Most of those breaches – 717 in total – occurred in the Central Adelaide Local Health Network, which hosts the Royal Adelaide Hospital (RAH) and the Queen Elizabeth Hospital (QEH).
“It is important to recognise that all patients who come to our emergency departments are provided with good clinical care while they are assessed and waiting for services to meet their health needs,” Vlahos says in the newsletter.
“However, it is imperative for mental health consumers that we eliminate these 24 hour waiting time breaches, with the view to meet the July 2018 targets.”
SA Health’s July 2018 target is that 90 per cent of mental health patients that present to SA hospitals will not wait more than eight hours, and that 75 per cent will not wait more than four hours.
A department spokesperson told InDaily in a statement today: “We take every breach very seriously, which is why we have put in place important reforms that have resulted in significant improvements over the past 12 months.”
“We know there is more work to be done, and our hard working staff do all they can to provide quality care especially during periods of high demand,” the statement says.
“We’ve recently implemented strategies at the RAH and QEH and expect to see reduced waiting times for mental health consumers at those hospitals over the coming months.”

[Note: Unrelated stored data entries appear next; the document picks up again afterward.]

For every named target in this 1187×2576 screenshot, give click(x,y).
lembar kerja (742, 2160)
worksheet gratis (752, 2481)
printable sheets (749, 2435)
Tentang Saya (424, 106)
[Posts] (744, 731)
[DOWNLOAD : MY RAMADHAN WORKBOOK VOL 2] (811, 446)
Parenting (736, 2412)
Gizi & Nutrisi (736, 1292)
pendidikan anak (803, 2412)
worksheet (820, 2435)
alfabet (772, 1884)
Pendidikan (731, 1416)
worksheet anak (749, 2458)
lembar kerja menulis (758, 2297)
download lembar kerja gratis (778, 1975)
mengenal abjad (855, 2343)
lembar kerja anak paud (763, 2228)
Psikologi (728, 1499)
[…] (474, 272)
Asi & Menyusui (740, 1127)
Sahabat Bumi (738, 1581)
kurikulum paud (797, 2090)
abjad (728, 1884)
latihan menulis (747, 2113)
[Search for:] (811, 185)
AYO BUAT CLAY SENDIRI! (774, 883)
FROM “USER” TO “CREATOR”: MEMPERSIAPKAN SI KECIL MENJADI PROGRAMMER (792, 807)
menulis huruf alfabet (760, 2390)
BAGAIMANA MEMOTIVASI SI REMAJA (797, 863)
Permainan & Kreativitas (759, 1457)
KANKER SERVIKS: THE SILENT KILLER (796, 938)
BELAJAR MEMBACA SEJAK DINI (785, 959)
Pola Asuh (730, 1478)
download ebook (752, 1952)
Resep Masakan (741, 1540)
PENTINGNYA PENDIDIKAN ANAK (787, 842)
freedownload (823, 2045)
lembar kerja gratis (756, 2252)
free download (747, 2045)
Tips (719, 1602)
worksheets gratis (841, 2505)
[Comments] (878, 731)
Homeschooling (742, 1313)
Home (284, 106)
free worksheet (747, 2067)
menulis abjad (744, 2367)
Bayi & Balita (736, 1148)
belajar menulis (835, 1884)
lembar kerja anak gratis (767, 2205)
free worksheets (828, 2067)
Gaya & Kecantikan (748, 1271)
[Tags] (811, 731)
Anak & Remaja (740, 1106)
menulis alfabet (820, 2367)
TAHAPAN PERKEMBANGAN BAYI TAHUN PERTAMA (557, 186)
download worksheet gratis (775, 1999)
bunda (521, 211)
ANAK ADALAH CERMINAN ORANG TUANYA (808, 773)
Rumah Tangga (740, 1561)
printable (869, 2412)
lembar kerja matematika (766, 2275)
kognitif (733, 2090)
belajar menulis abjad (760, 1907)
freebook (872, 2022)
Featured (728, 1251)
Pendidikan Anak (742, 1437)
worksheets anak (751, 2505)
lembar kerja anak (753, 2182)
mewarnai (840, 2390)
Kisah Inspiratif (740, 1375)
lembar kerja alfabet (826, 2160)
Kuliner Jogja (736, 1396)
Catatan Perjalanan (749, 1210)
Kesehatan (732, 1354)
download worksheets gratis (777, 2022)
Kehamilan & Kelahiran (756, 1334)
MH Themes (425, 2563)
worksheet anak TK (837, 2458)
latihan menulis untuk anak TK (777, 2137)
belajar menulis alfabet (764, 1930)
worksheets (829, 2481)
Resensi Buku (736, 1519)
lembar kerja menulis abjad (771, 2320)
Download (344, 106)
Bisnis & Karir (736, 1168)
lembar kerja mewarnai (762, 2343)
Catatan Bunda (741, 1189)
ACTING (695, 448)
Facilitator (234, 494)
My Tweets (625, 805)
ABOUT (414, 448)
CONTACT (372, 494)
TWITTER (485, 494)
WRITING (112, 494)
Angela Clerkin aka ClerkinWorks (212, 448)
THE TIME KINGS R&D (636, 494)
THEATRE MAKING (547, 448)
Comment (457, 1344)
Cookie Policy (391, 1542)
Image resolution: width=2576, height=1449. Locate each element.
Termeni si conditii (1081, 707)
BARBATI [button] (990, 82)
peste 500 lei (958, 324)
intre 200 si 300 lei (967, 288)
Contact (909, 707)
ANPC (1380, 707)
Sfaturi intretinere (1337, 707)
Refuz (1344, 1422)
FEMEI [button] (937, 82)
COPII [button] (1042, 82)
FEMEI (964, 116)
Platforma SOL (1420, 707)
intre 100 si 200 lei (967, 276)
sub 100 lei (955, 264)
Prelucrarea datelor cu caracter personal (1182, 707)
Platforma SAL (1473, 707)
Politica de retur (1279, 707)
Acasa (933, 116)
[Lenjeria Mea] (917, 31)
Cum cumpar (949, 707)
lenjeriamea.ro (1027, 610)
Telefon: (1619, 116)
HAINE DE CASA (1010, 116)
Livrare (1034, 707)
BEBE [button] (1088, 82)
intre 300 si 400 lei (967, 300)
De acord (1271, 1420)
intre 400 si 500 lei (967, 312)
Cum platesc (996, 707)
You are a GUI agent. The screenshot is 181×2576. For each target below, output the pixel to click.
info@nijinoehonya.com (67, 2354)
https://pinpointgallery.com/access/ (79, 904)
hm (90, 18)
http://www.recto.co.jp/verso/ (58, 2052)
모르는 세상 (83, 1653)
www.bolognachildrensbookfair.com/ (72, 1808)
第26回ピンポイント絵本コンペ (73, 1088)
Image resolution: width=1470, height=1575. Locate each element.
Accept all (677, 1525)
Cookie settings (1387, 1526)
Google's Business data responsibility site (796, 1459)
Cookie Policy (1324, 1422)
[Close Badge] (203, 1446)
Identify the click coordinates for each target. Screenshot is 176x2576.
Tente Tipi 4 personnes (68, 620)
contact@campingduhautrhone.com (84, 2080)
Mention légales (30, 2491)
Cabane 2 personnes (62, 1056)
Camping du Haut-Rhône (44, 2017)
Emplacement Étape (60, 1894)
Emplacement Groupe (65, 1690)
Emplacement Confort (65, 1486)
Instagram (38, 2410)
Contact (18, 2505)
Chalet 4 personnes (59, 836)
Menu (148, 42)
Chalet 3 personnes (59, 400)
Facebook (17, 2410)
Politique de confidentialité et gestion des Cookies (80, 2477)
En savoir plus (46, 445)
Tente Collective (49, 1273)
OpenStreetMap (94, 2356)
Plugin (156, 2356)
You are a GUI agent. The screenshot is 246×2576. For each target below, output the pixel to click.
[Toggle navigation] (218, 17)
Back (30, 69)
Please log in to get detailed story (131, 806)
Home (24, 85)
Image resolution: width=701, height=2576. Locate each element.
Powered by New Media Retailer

Doctors have repeatedly warned that long stays in emergency departments cause mental health patients to deteriorate, often to the point where they are chemically or physically restrained.
Emergency department staff have also suggested long waits for mental health patients have been a major contributor to the severe overcrowding of SA hospitals, and even linked the problem to deaths at the Royal Adelaide Hospital.
Vlahos told InDaily in February that “even one person waiting longer than 24 hours in our emergency department is unacceptable”.
“[However] I am committed to ensuring people needing to access mental health services can move from the emergency department to a bed much quicker, so they can start their care sooner,” she said.
InDaily contacted Vlahos’s office late this morning, and will update this story if we receive a response.